* _Задание_:
Процитируйте дословно фрагмент текста о пастише, начиная со слов «Порой таких метаморфоз» и заканчивая словами «распутице Алексея Толстого.».

Грубо говоря, пастиш, одновременно смотрящий назад и вперед, оказывается одним из способов продления (оживления) традиции, зримого знака причастности к ней. При этом здесь мы имеем дело не с головным решением взять, да и обозначить преемственность, но с материями более чувственными, текучими и глубокими. Большее отношения имеющими к психологии, нежели к методу.

Да, пастиш дополняет палитру любований и читательских трактовок еще одним измерением — интеллектуально-эстетическим, не лишаясь при этом «обычных» импульсов «простого человека», получающих удовольствие от проживания очередной жизненной ситуации (как, скажем, в любовном романе или же в мелодраме, оправленной признаками нео-нуара), как то и запланировано жанром, вне каких бы то ни было подмигиваний.

Пастиш «имитирует формальные средства, которые сами по себе являются способами вызвать, формировать и провоцировать чувства, и по ходу тела способен мобилизовать чувства, даже когда сигнализирует о том, что мобилизует их…»

 

В современной российской прозе главным мастером пастиша (причем с глобальным отрывом от всей остальное сборной страны) закономерно является Владимир Сорокин. Уже дебютные его тексты, составившие сборник «Первый субботник» (1979 — 1984), оформленный под среднестатистическую книгу Тульского областного издательства, состояли из рассказов, внутри которых жанры и/или дискурсы мутировали из одного в другой.

Порой таких метаморфоз было по нескольку на одно произведение. Точно так же роман «Роман» (1985 — 1989) оказывался огромным, в реальную величину, оммажем русскому классическому роману. Однако все эти формальные эксперименты диктовались Сорокину идеологической подоплекой борьбы с официальной советской культурой, которую по-партизански вели московские концептуалисты. Целесообразнее, таким образом, было бы говорить о пародиях и оммажах. Конец советской власти освободил концептуализм от почетной войны с идеологическими клише, вызвав у Сорокина творческий кризис, не чета распутице Алексея Толстого.

* _Исходные данные_:
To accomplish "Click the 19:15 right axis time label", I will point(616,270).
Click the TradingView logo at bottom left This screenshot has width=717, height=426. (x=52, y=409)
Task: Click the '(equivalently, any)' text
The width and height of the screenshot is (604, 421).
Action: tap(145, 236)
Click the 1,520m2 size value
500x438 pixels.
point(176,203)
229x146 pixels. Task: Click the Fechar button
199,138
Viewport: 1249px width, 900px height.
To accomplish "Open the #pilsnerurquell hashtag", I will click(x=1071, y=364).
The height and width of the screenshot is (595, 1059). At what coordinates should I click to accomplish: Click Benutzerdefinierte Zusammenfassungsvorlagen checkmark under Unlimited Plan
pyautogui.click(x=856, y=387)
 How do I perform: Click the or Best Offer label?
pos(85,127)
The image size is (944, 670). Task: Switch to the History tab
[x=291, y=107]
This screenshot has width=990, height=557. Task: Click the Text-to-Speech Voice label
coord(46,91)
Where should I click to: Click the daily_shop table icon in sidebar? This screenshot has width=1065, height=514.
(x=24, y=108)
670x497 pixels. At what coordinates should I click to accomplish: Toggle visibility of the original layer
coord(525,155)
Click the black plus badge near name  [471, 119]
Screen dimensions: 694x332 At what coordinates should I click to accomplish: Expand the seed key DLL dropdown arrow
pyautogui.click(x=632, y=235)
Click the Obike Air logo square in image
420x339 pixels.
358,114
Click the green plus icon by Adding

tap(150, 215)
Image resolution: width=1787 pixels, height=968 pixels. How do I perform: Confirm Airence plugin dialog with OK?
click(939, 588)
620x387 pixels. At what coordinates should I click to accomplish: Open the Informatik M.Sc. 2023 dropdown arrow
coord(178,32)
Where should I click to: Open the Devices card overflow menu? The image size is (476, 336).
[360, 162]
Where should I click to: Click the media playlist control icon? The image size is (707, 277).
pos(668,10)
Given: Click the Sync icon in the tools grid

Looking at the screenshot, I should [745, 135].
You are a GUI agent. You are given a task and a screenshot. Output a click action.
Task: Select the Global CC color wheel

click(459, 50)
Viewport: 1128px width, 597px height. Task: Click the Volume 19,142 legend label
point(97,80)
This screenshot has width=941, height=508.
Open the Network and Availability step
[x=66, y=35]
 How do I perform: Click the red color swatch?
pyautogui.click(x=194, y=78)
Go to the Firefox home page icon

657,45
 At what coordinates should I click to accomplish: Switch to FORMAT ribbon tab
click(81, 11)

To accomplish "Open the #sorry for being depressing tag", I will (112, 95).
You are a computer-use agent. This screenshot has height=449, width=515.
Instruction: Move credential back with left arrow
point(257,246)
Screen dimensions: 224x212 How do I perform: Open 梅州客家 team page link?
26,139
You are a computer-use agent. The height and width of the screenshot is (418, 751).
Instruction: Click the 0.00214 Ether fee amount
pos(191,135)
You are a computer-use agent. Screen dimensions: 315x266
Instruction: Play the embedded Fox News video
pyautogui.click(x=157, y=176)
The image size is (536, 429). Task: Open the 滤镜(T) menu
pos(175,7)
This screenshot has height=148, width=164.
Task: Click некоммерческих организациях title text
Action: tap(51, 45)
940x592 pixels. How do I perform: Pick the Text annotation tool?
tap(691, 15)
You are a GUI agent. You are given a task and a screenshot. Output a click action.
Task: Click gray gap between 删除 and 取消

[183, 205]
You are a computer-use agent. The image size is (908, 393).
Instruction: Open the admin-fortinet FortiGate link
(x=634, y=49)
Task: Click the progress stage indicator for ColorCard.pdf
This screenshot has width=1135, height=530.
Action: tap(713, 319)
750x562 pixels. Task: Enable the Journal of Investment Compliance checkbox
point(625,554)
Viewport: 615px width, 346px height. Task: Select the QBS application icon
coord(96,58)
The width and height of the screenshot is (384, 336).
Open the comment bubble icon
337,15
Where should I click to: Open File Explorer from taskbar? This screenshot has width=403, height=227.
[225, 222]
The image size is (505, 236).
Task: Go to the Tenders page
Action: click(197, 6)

* _Ответ к заданию_:
Порой таких метаморфоз было по нескольку на одно произведение. Точно так же роман «Роман» (1985 — 1989) оказывался огромным, в реальную величину, оммажем русскому классическому роману. Однако все эти формальные эксперименты диктовались Сорокину идеологической подоплекой борьбы с официальной советской культурой, которую по-партизански вели московские концептуалисты. Целесообразнее, таким образом, было бы говорить о пародиях и оммажах. Конец советской власти освободил концептуализм от почетной войны с идеологическими клише, вызвав у Сорокина творческий кризис, не чета распутице Алексея Толстого.